Asked recently about the importance of Alabama businesses’ participation in state and national politics and selecting good candidates for office, Jimmy Rane talked about his company first getting computers years ago.
The technician said they’d work well, as long as good information was entered, Rane, CEO and founder of Great Southern Wood Preserving, told a crowd at the Business Council of Alabama’s Government Affairs Conference in Point Clear.
“You put garbage in, you gonna get garbage out,” Rane said. “(That) sort of applies to politics.”
Rane was speaking on a panel of CEOs that also included Jeff Peoples of Alabama Power Company, Tim Vines of Blue Cross Blue Shield of Alabama and John Turner of Regions Financial Corporations.
Helena Duncan, BCA’s president, had asked the men about civic and political engagement.
“To me, that is the essence of a democracy,” said Rane, an Abbeville native and the state’s only living billionaire, according to a recent Forbes’ article.
“If the citizens of a state, or a city or a county or a country are not concerned enough about their government, and the laws that their government are going to enact, to get involved and ensure that they are sending qualified, competent, honest, serious people to do the government’s work, then they deserve what they get.”

Rane repeated that message later in an interview with Alabama Public Television’s Capitol Journal.
“It’s a serious business of sending someone to run our government,” he said. “You need someone who is very committed and intelligent, somber … and do what they can to make the state and the country prosper.”
Capitol Journal will air at 7:30 tonight on APT and feature the Rane interview and others from last week’s BCA conference.
During the BCA panel discussion, the leaders talked about the needs to be addressed to help Alabama grow.
“The biggest three challenges we have in economic development are in incentives and infrastructure, workforce development and the overall state culture — who we are and who people perceive us to be,” Peoples said.
He said only about half of high school graduates in Alabama attend or complete college and more credentialed programs are needed to train people quickly for in-demand jobs.
He shared the story of a young woman who’d finished an accelerated training program sponsored by Alabama Power.
“Her challenge was that she didn’t have anyone in her life to show her how to activate employment,” Peoples said.
Now, she is 20 and on a path to making $38 to $40 an hour in three years.
While the state’s unemployment rate has been in the low 2% range in recent months, the labor participation rate is 57%, indicating a significant number of Alabama adults not entering the workforce.
“…More people want to go to work than we understand, it’s just that they don’t know how (to access opportunities),” Peoples said.
Also on the panel and on Capitol Journal, Rane discussed the need for more developed industrial sites in Alabama to compete with other southern states. His company is investing about $45 million at a new site in Texas.
“Tyler, Texas was chosen by us because they had a site ready for us to go to work,” Rane said. “They had the land, they had the infrastructure, they had power, they had the water. Boom.

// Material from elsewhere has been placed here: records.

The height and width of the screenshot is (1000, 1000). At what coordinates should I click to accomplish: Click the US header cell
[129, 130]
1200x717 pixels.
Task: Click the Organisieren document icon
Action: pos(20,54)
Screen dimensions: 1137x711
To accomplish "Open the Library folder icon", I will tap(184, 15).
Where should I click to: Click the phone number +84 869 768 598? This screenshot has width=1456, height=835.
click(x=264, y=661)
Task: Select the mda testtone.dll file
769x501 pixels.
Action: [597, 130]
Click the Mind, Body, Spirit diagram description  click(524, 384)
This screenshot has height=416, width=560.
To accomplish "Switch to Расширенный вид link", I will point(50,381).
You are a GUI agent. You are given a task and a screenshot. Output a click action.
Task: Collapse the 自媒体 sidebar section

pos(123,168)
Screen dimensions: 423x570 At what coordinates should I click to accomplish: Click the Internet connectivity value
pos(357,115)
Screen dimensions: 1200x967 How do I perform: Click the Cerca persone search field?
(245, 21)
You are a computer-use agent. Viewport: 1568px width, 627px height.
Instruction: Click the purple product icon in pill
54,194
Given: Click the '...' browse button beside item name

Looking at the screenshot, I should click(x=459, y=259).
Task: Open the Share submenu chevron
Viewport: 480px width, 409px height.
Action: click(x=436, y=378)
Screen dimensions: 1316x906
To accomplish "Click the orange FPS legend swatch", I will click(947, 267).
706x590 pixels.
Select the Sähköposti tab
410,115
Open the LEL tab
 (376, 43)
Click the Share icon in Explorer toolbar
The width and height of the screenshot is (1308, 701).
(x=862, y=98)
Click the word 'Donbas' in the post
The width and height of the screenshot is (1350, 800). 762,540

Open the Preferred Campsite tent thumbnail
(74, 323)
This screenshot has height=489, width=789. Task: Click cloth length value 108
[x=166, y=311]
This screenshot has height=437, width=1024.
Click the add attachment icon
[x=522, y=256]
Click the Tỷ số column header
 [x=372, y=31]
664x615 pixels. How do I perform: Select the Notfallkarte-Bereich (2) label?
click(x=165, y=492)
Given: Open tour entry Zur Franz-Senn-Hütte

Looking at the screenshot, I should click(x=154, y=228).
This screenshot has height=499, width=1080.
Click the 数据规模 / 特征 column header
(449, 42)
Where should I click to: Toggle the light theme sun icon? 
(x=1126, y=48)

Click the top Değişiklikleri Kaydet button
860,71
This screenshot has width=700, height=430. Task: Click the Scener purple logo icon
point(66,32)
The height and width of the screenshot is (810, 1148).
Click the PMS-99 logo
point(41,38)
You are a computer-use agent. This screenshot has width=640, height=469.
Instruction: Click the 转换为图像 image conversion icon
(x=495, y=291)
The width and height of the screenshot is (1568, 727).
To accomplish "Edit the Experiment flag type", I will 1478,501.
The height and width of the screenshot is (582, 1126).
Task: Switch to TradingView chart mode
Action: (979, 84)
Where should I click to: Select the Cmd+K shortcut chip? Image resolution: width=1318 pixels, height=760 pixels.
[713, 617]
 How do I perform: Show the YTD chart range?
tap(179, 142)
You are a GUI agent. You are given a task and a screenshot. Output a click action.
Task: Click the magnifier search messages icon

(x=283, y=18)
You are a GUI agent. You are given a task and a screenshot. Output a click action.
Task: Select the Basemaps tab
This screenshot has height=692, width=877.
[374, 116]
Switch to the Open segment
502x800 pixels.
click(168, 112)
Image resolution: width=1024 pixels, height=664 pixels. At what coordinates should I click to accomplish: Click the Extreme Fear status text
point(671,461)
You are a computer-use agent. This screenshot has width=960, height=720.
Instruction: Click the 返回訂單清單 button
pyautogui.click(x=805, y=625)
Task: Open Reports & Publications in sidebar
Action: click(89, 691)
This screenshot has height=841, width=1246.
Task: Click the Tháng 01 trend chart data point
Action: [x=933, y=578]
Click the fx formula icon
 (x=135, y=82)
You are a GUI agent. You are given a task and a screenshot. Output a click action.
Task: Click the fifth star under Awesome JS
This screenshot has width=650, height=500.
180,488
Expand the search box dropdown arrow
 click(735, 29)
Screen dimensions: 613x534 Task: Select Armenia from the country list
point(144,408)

“… If Alabama is going to get into the business of attracting these businesses that are coming back to the U.S., we’ve got to have site-ready places for them to go.”

In the spring, the four-bill economic development package approved by the Legislature and Gov. Kay Ivey created a program where local economic development organizations could seek financial help with site development.
Vines, of BCBS, discussed the importance of statewide broadband expansion efforts and the surge of telehealth during the COVID-19 pandemic.
“We support the broadband initiatives and all the investments in broadband because it’s ultimately going to help health care delivery throughout the state,” Vines said.
Meanwhile, BCBS is helping to pay for medical school for future doctors in Alabama who make a multi-year commitment to practice in rural areas of the state.
Turner, of Birmingham-based Regions, discussed a new program to assist Black-owned businesses access capital projects.
“Our business is only as good as the health of the communities that we operate in,” Turner said.